Unter der Spannung von laufendem Kerngeschäft und innovativen Projekten leiden auch die Mitarbeiter, vor allem natürlich in der oft treibenden IT. So arbeitet Felix Cüppers (Name geändert) seit Kurzem nur noch 80 Prozent. „Reiner Selbstschutz“, sagt der Entwicklungsingenieur eines Automobilzulieferers. Zerrissen zwischen eigenem Anspruch und den Anforderungen seines Arbeitgebers zog der 39-Jährige die Reißleine. Als Experte soll er in seiner Abteilung seit drei Jahren ein neues IT-System einführen und standardisieren. Stattdessen ist er an jedem neuen Projekt beteiligt, das dieses System betrifft. In seiner eigenen Abteilung fungiert er deshalb lediglich als Feuerwehr, wenn es Probleme gibt. „Weil ich keine Chance habe, Grundlagen zu schaffen, ist das Sisyphosarbeit“, sagt er frustriert.
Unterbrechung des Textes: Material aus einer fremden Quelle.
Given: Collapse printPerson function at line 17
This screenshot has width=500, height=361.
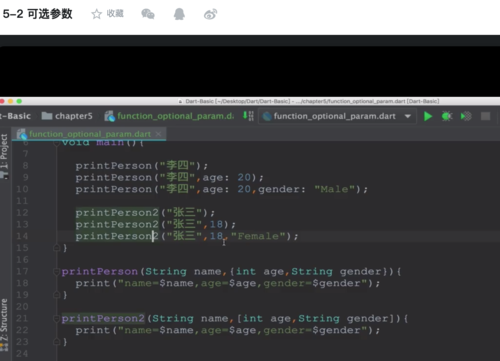Looking at the screenshot, I should click(x=57, y=272).
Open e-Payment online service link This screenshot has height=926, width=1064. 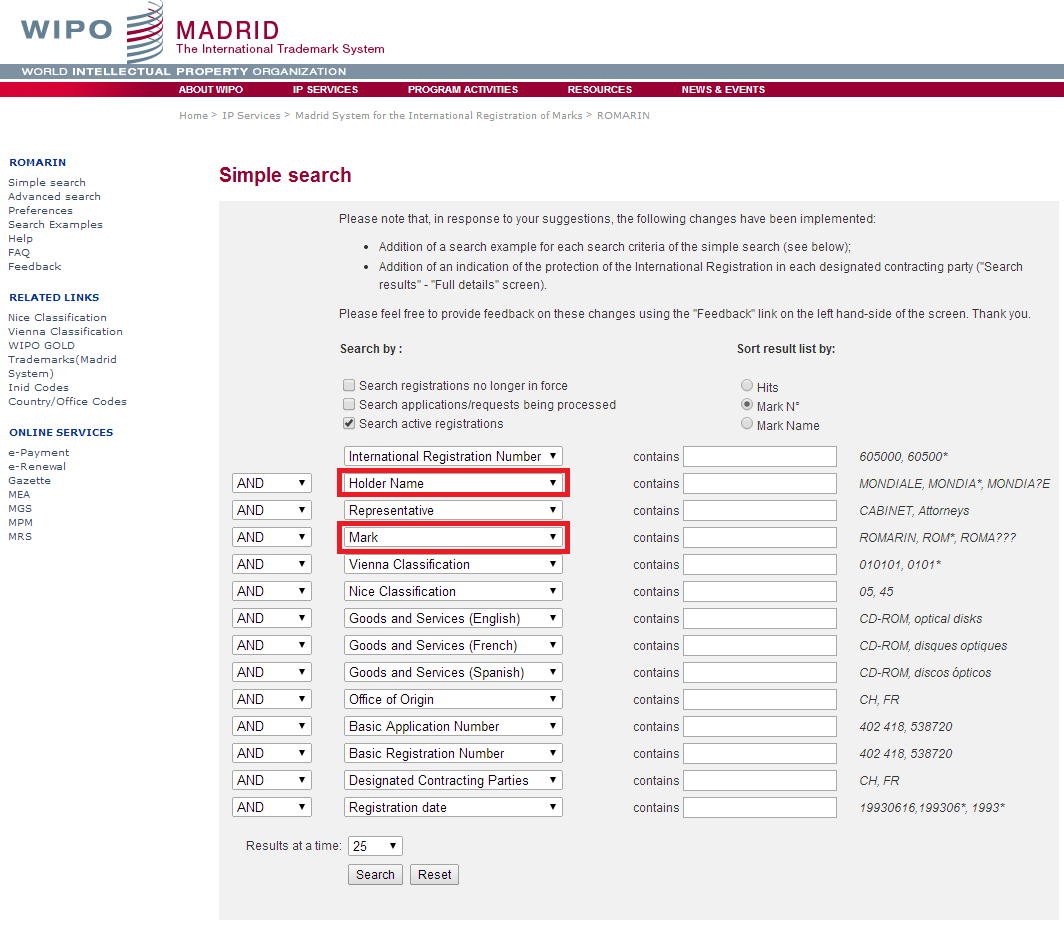38,452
Zwar bekommt Cüppers neue Mitarbeiter, die ihm Freiraum verschaffen sollen, doch erstens müssen sie eingelernt werden und zweitens werden auch sie in Projekte eingebunden, wenn sie sein fachliches Niveau erreichen. Die Standardisierungs-Arbeit bleibt liegen. Seinen Chef hält er nicht für „verkehrt“: Der versteht ihn gut, ist aber selbst getrieben von Kosten- und Termindruck. „In der Sandwichposition möchte ich erst recht nicht stecken“. Felix Cüppers hat das Glück, dass der Betriebsrat des Technologiekonzerns Regelungen zur Arbeitszeitreduzierung durchgesetzt hat, sonst würde er weiterhin in der Mühle aufgerieben.